Instacart is my friend. Even the not-so-great shoppers are my friends. I tip well on the basis that folks doing that job are probably not doing it as a first-choice career, not that it’s not perfectly good, useful work, which is more than I can say for…let’s just say “some people” and leave it at that. I have also been told that there are people who don’t tip. I will spare you my opinion of those schmucks. So I can’t say that I have acquired any wisdom, and I’m sure that my character has not improved. This is not, therefore, a post answering the questions Miriam asked. I have learned how to make 3 different kinds of masks, but I don’t think that counts. So here’s my Other Kind of Covid Story:

The only reason I go to the grocery store is that it’s also my pharmacy. I have relationships with the pharmacists. They ask about my family and commiserate with me about the ridiculous co-pay for my anti-depressant and the aches and pains associated with the aromatase inhibitor I take on the 10% chance that it’ll help me not get more breast cancer. And when I do go, I typically pick up a medium-sized pile of groceries—some from a list and some “oooh, I forgot we need that” items. I hate it. People wear flimsy masks, about half the folks seem clueless about how far 6 ft. is, in spite of helpful markings on the floor, and most folks ignore the one-direction-per aisle signs. So I usually come home hating humanity and sure that I have contracted Covid-19. Good thing I don’t need to pick up ‘scripts too often.

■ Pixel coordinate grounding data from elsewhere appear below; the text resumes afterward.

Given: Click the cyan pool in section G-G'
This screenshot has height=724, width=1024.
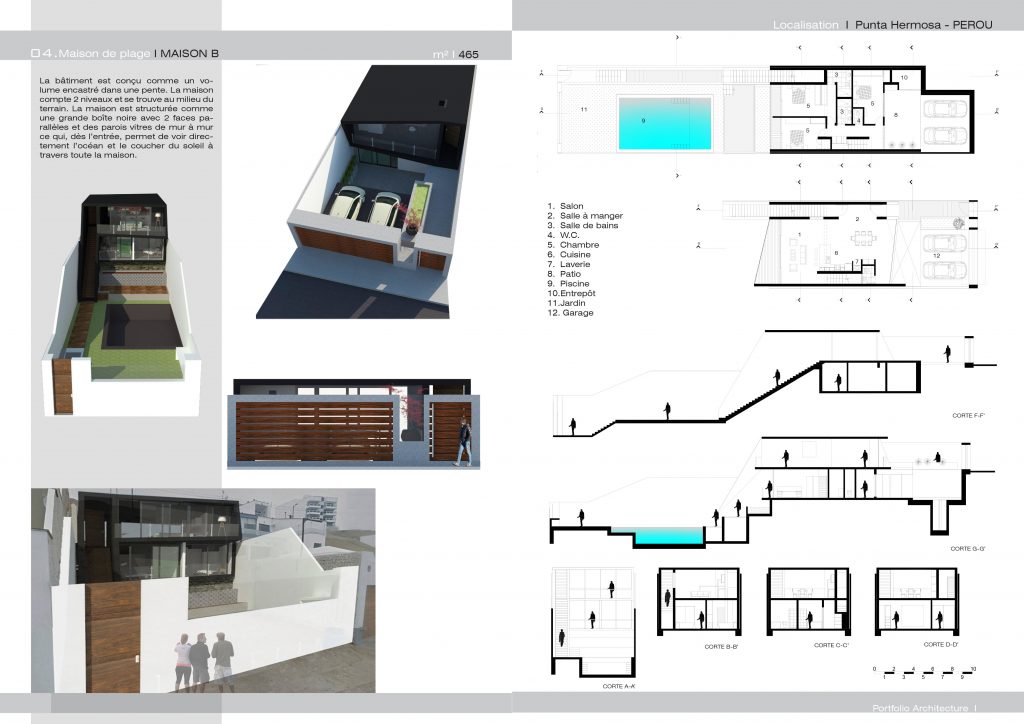Looking at the screenshot, I should (x=668, y=537).
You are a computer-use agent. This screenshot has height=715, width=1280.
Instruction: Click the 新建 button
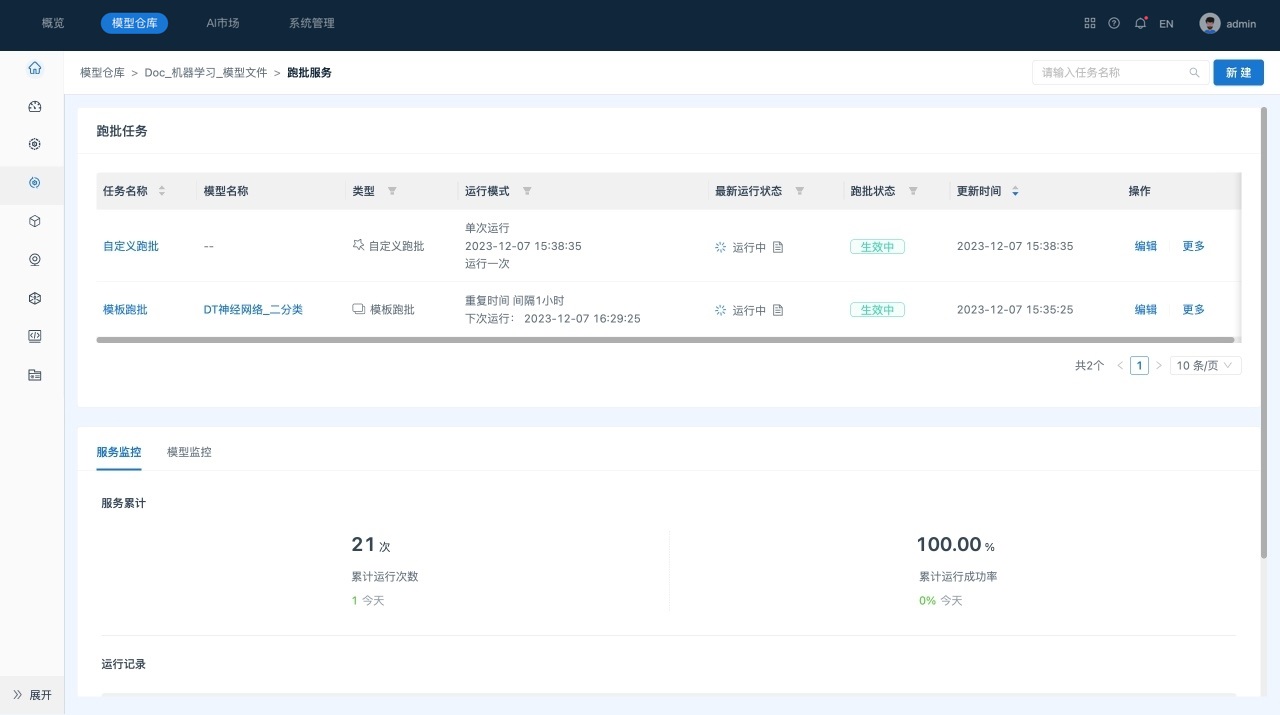(x=1238, y=73)
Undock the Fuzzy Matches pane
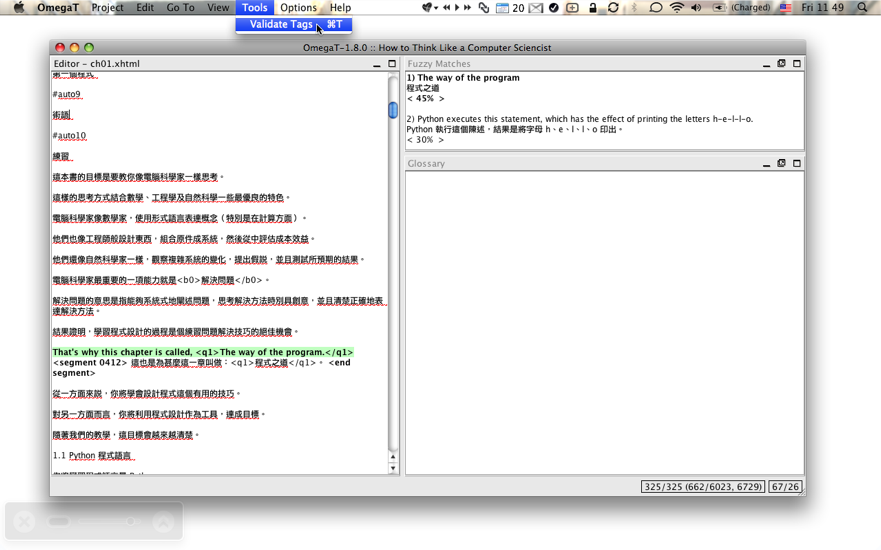The height and width of the screenshot is (550, 881). pos(782,64)
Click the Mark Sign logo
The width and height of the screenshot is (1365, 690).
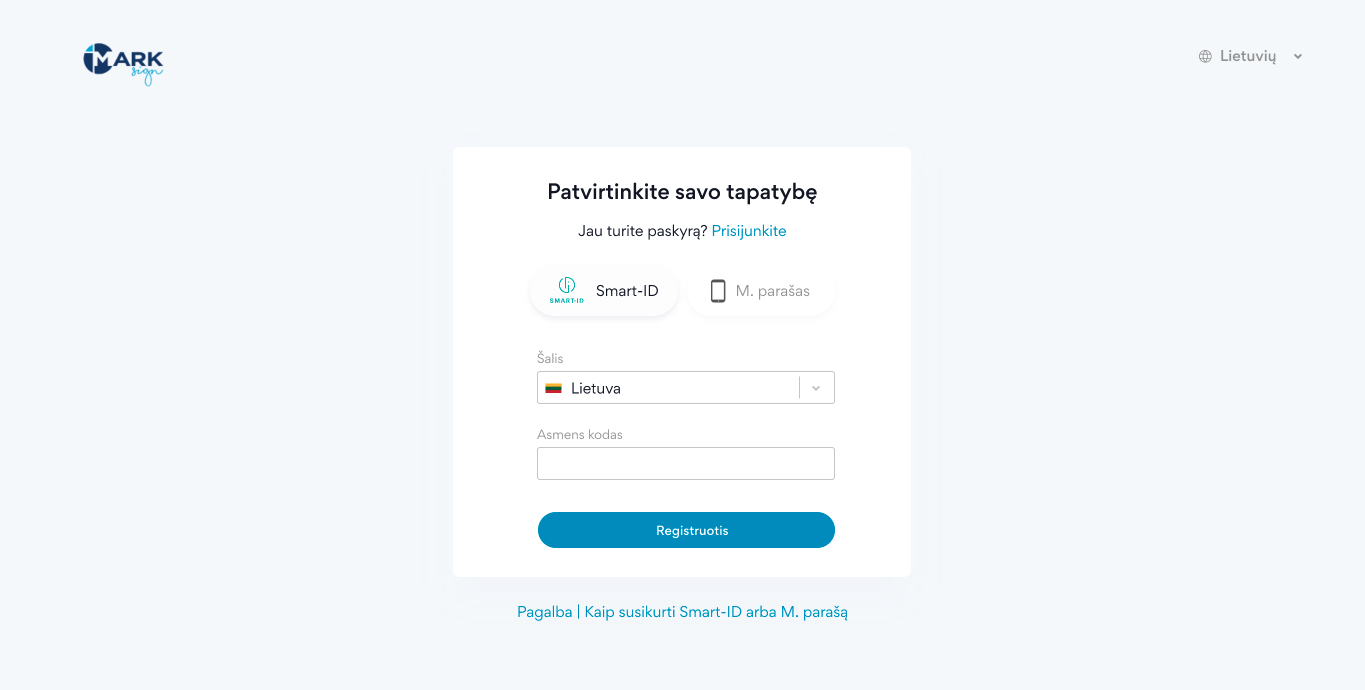click(x=123, y=63)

I will now just go in, pick up my prescriptions and leave. I’m done. In the course of my most recent trip, not only did I rip the same nail twice (happily not below the quick, but still…), I had my usual fights with the self-checkout machine (I know these are not good for humans who need jobs, but right now I prefer to avoid the cashiers, who can be a bit casual about the mask thing), and, having checked out and paid, I noticed that I had forgotten to get the envelope for one of my grand-daughters’ Valentine’s Day cards and had to park my cart next to the beautifully patient young human who was staffing the self-checkout area and go back across the store to get it. None of this made the trip more than annoying.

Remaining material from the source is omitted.